REQUIRED WORK >> Would you transcribe only the lines from the one holding "Task: Enable the" through the end of the material, exactly, without any pictures?

SUPPLIED INFORMATION >>
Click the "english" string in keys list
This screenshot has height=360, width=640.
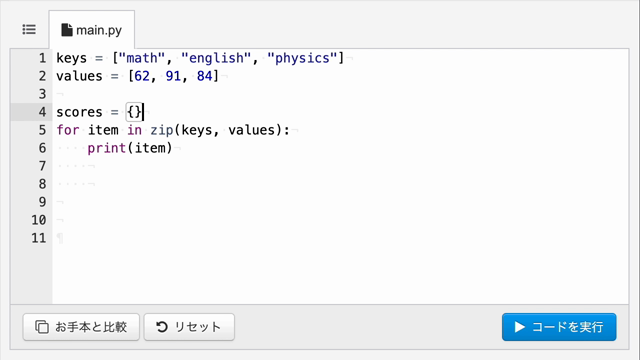coord(216,58)
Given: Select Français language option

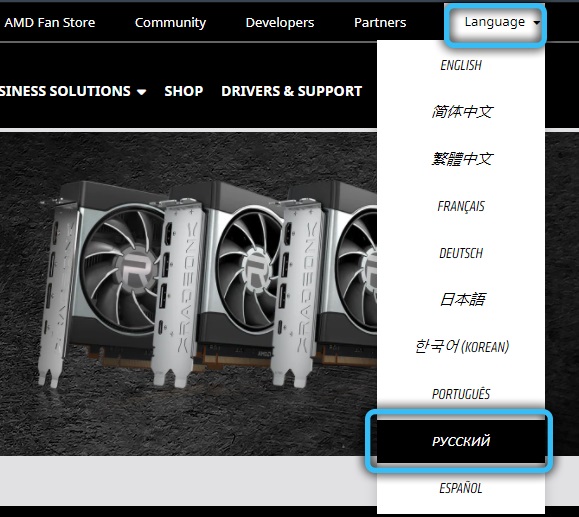Looking at the screenshot, I should tap(461, 206).
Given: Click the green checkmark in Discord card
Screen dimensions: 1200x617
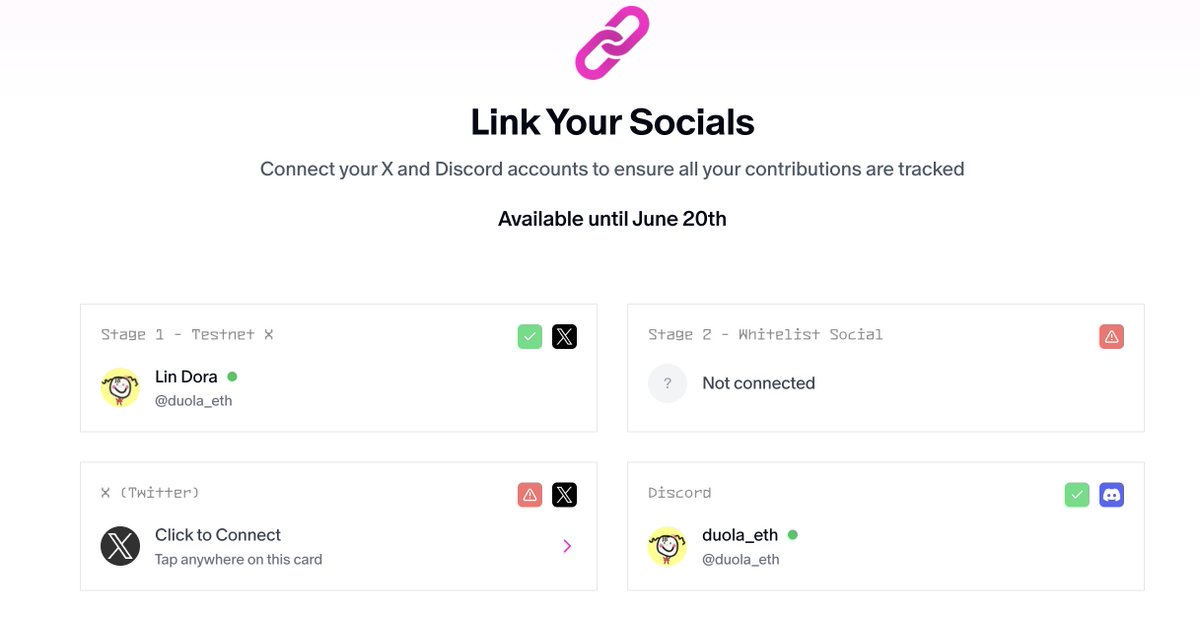Looking at the screenshot, I should (1077, 495).
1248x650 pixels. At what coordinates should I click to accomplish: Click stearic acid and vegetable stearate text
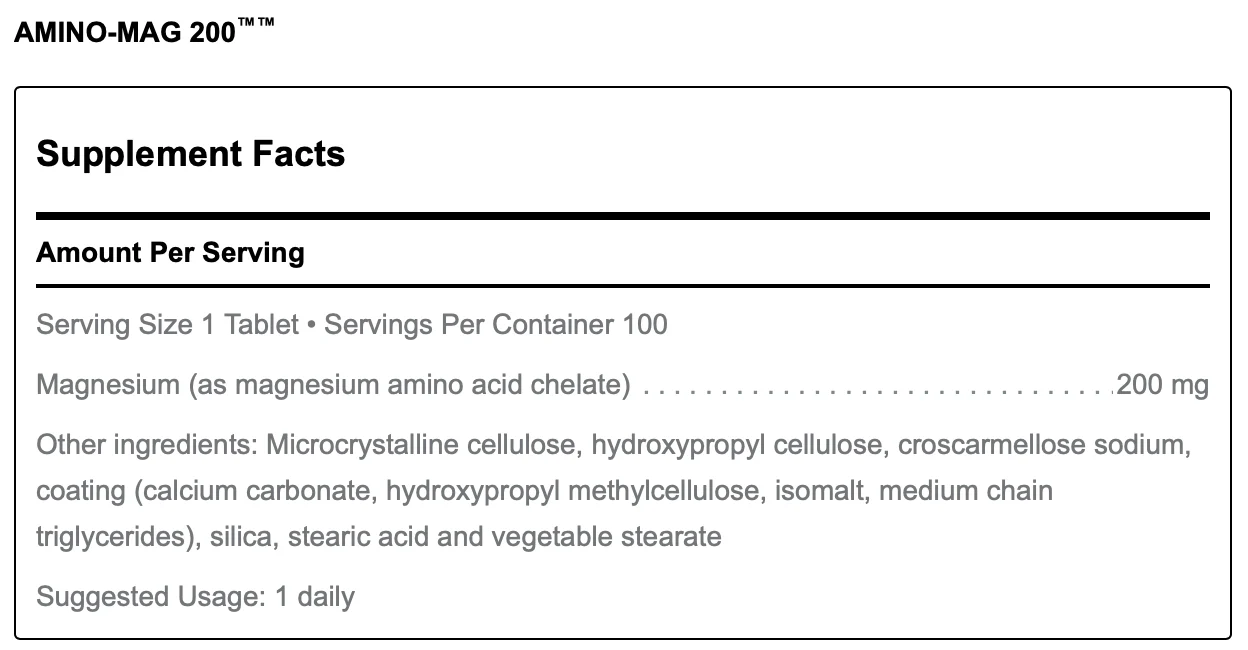505,537
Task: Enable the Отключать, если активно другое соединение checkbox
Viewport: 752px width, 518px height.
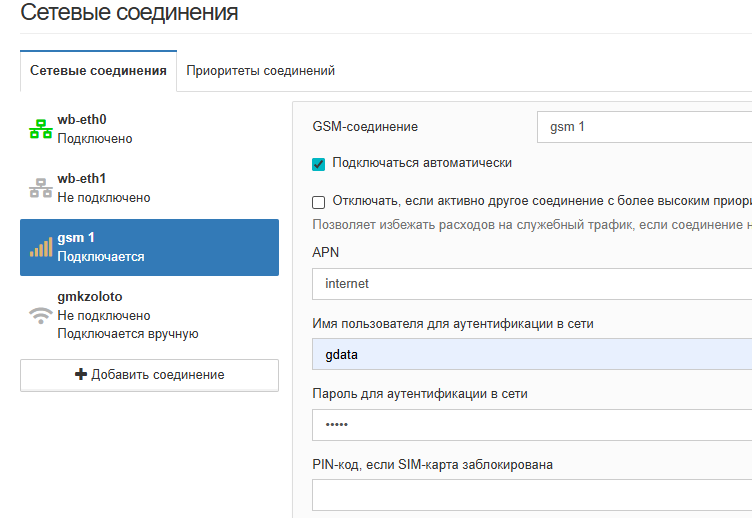Action: (319, 201)
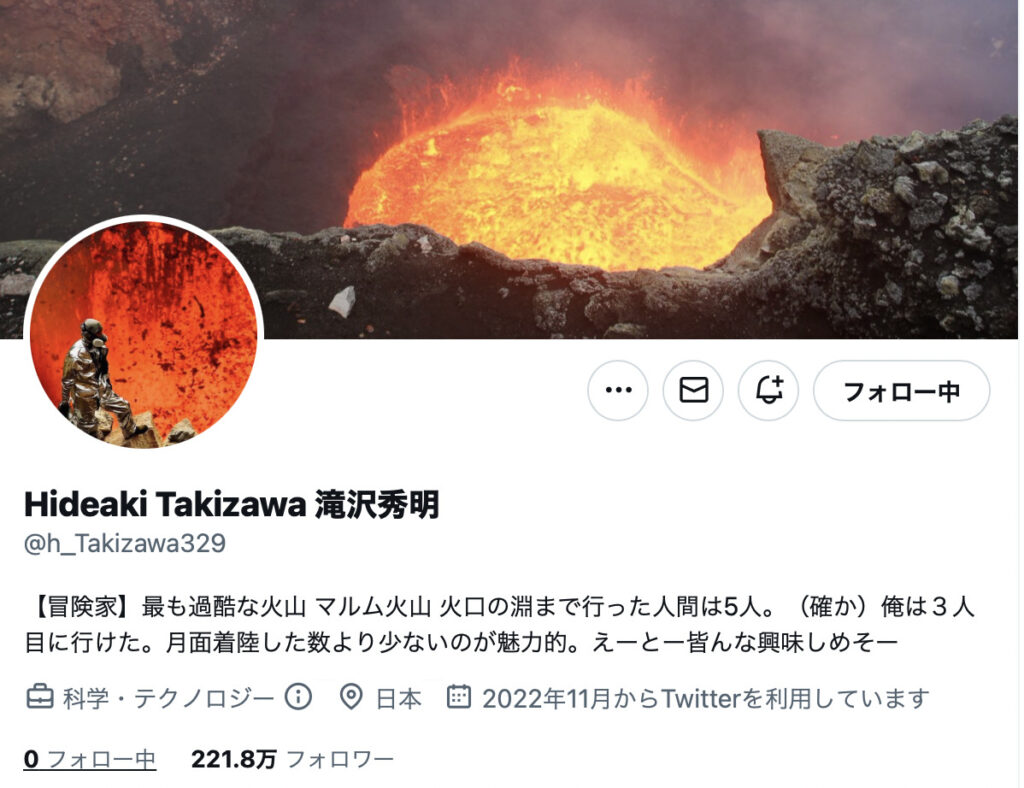Click the briefcase category icon

[39, 697]
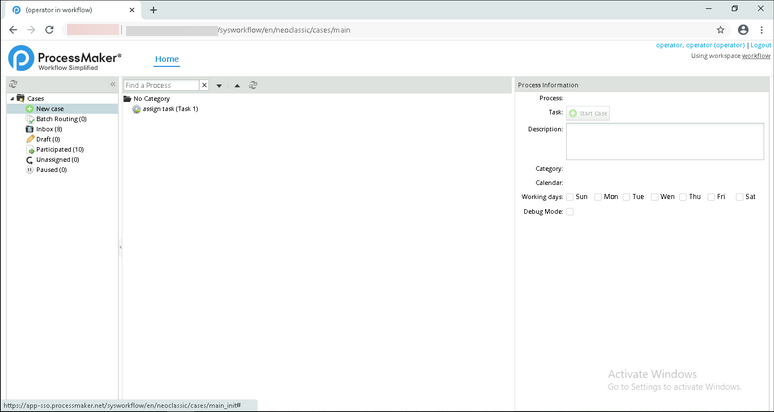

SOLUTION FOR THIS TASK >>
Task: Enable the Отключать, если активно другое соединение checkbox
Viewport: 752px width, 518px height.
Action: (319, 201)
Click the briefcase category icon

[39, 697]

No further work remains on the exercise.